> **RECORD SET**
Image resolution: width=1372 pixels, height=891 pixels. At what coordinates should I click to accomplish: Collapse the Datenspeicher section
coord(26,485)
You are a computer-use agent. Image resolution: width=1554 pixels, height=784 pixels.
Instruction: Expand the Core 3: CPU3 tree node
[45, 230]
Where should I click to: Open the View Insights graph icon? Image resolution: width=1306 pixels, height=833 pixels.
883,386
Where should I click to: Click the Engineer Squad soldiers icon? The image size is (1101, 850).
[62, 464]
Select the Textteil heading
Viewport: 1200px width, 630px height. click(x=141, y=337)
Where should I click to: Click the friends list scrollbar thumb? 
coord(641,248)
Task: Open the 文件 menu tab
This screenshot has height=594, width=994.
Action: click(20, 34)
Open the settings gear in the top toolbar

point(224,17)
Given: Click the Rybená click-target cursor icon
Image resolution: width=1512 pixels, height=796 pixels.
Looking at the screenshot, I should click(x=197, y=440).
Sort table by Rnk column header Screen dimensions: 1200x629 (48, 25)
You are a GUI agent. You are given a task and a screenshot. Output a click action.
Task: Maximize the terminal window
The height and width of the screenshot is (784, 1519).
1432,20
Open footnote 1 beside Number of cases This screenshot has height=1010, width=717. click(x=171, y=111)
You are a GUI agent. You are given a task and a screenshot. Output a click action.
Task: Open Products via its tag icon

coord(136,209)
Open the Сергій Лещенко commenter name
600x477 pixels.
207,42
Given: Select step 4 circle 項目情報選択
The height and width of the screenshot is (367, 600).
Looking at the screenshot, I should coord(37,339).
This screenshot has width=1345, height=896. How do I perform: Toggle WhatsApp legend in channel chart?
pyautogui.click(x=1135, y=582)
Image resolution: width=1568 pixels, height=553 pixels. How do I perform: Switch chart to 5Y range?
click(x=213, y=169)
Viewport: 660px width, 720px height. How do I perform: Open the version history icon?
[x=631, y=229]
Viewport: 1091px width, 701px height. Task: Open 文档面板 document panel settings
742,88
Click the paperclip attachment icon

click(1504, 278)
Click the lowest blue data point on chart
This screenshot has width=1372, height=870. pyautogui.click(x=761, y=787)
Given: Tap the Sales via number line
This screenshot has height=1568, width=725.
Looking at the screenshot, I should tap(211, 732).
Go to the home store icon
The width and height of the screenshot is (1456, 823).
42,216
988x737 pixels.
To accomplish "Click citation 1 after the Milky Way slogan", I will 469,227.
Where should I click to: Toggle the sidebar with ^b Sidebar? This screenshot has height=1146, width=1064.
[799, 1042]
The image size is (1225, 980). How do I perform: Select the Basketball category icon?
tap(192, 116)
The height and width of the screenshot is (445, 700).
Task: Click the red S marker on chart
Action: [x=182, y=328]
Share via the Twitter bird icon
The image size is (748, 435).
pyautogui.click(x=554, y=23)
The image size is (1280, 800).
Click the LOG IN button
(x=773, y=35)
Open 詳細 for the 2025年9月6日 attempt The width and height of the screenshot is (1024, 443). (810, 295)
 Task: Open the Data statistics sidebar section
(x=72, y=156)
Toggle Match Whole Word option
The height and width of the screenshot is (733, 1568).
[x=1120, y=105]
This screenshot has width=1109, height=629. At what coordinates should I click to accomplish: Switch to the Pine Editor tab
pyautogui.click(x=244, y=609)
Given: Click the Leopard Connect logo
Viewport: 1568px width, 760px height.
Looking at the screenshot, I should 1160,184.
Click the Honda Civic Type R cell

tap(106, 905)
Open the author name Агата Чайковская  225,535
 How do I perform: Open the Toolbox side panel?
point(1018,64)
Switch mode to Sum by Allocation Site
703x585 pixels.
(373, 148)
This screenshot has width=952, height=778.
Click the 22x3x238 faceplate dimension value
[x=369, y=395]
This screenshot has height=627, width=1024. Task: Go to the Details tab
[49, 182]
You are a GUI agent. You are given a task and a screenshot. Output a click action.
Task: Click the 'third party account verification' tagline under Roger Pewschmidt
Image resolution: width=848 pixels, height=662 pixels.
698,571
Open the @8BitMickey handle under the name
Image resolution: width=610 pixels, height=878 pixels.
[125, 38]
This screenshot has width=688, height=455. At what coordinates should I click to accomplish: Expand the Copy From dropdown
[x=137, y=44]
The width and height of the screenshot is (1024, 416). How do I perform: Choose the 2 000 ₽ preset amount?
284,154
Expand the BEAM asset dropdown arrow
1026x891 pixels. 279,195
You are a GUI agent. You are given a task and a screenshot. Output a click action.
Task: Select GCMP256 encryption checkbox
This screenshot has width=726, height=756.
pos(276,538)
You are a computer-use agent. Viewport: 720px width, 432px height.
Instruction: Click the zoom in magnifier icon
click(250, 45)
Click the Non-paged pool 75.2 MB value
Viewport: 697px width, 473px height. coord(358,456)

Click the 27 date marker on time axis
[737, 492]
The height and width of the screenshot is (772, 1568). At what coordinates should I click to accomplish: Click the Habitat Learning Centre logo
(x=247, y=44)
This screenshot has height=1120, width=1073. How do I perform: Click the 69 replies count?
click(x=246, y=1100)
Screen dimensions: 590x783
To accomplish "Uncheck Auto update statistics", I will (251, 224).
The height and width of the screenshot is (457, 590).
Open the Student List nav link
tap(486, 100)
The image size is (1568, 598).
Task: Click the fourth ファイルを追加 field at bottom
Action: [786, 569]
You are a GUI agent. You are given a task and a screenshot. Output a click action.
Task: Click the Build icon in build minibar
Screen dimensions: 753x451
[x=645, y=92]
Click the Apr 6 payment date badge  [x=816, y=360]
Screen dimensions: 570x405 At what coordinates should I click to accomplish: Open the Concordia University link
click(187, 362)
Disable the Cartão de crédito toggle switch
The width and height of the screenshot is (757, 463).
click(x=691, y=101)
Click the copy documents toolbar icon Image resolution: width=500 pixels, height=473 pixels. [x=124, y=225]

> **WORK ORDER**
All lines from the one containing "Instruction: Click the zoom in magnifier icon" to the last line above should be reproduced exactly, and no other lines should be given.

> **EXERCISE RESULT**
Instruction: Click the zoom in magnifier icon
click(250, 45)
Click the Non-paged pool 75.2 MB value
Viewport: 697px width, 473px height. coord(358,456)

Click the 27 date marker on time axis
[737, 492]
The height and width of the screenshot is (772, 1568). At what coordinates should I click to accomplish: Click the Habitat Learning Centre logo
(x=247, y=44)
This screenshot has height=1120, width=1073. How do I perform: Click the 69 replies count?
click(x=246, y=1100)
Screen dimensions: 590x783
To accomplish "Uncheck Auto update statistics", I will (251, 224).
The height and width of the screenshot is (457, 590).
Open the Student List nav link
tap(486, 100)
The image size is (1568, 598).
Task: Click the fourth ファイルを追加 field at bottom
Action: [786, 569]
You are a GUI agent. You are given a task and a screenshot. Output a click action.
Task: Click the Build icon in build minibar
Screen dimensions: 753x451
[x=645, y=92]
Click the Apr 6 payment date badge  [x=816, y=360]
Screen dimensions: 570x405 At what coordinates should I click to accomplish: Open the Concordia University link
click(187, 362)
Disable the Cartão de crédito toggle switch
The width and height of the screenshot is (757, 463).
click(x=691, y=101)
Click the copy documents toolbar icon Image resolution: width=500 pixels, height=473 pixels. [x=124, y=225]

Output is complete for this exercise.